Download or read book Humanistica Lovaniensia written by Gilbert Tournoy and published by Leuven University Press. This book was released on 1987-02-15 with total page 364 pages. Available in PDF, EPUB and Kindle. Book excerpt: Volume 36
Download or read book The Collected Works of Erasmus written by Desiderius Erasmus and published by . This book was released on 1993 with total page 464 pages. Available in PDF, EPUB and Kindle. Book excerpt:
Download or read book Moreana written by and published by . This book was released on 2002 with total page 568 pages. Available in PDF, EPUB and Kindle. Book excerpt:
Download or read book Erasme dans son miroir et dans son sillage written by Jean-Claude Margolin and published by . This book was released on 1987 with total page 310 pages. Available in PDF, EPUB and Kindle. Book excerpt:
Download or read book Das Ende des Hermetismus written by Martin Mulsow and published by Mohr Siebeck. This book was released on 2002 with total page 420 pages. Available in PDF, EPUB and Kindle. Book excerpt: English summary: When did the Renaissance end? With provocative precision, Frances Yates said it ended in 1614, the year in which Isaac Casaubon exposed the allegedly ancient writings of Hermes Trismegistos as a forgery from late antiquity. However Casaubon was not the first person to produce arguments against the Corpus Hermeticum. During the 1580s in Venice and Padua there had already been an intense debate regarding the date, a debate which is documented in this volume. The essays, written by internationally renowned scholars of the Renaissance, place this in the context of recent developments in the philosophy of nature by Telesio and Patrizi and reveal the ideological interests of hermetists and anti-hermetists.

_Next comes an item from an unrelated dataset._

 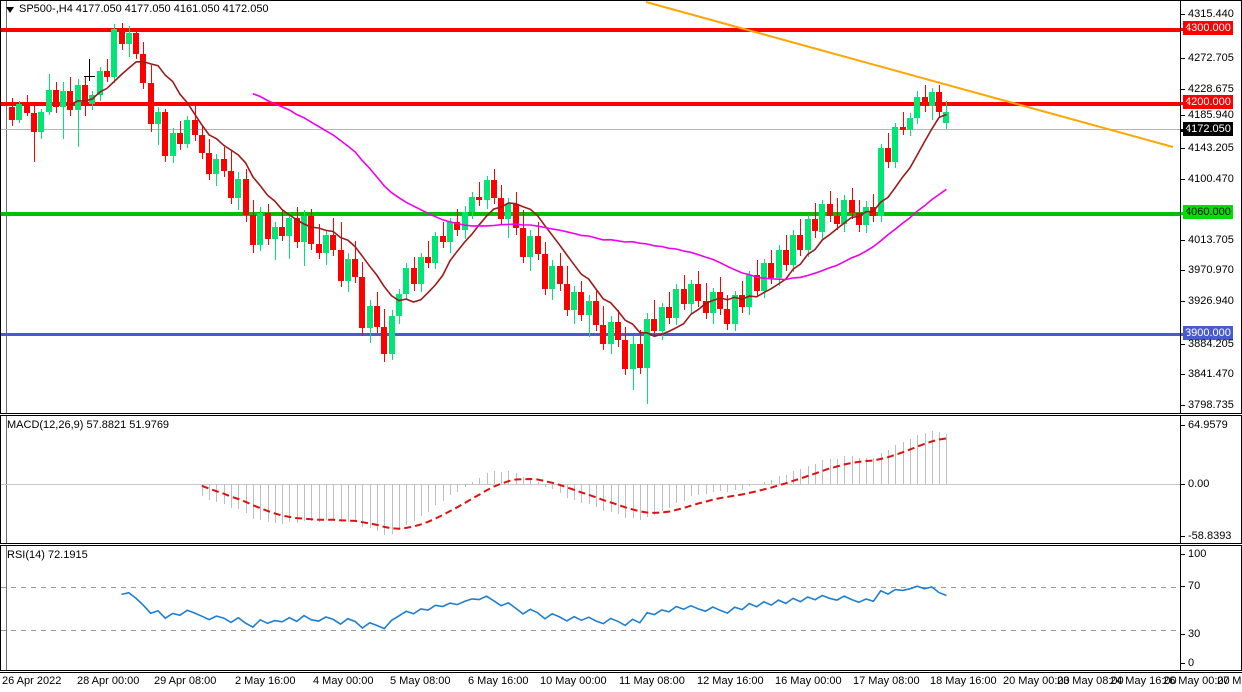 I want to click on chart-left-scrollbar, so click(x=4, y=207).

Thus the 'end of the Renaissance' and the 'end of hermeticism' came considerably earlier than researchers had assumed up to now. German description: Wann ist die Renaissance zu Ende gegangen? Frances Yates hat ihr Ende provokativ prazise mit 1614 angegeben, dem Jahr, in dem Isaac Casaubon die angeblich uralten Schriften des Hermes Trismegistos als spatantike Falschungen entlarvt hat. Doch Casaubon war nicht der erste, der Argumente gegen das 'Corpus Hermeticum' vorgebracht hat. Schon im Venedig und Padua der 1580er Jahre gab es eine intensive Datierungsdebatte. Neue handschriftliche Funde zeigen, wie komplex bereits die mundlich erorterten Einwande gegen Hermes gewesen sind. Dieser Band dokumentiert die Datierungsdebatte. Die Beitrage von international renommierten Renaissanceforschern stellen sie in den Kontext der neuen naturphilosophischen Entwicklungen um Telesio und Patrizi und offenbaren die ideologischen Interessen von Hermetikern und Antihermetikern. Das 'Ende der Renaissance' und das 'Ende des Hermetismus' sind also erheblich fruher anzusetzen als bisher angenommen. Sie erweisen sich als ein langfristiger komplexer Prozess im Spannungsfeld von philologischer Kritik, philosophischer Spekulation und naturwissenschaftlicher Empirie.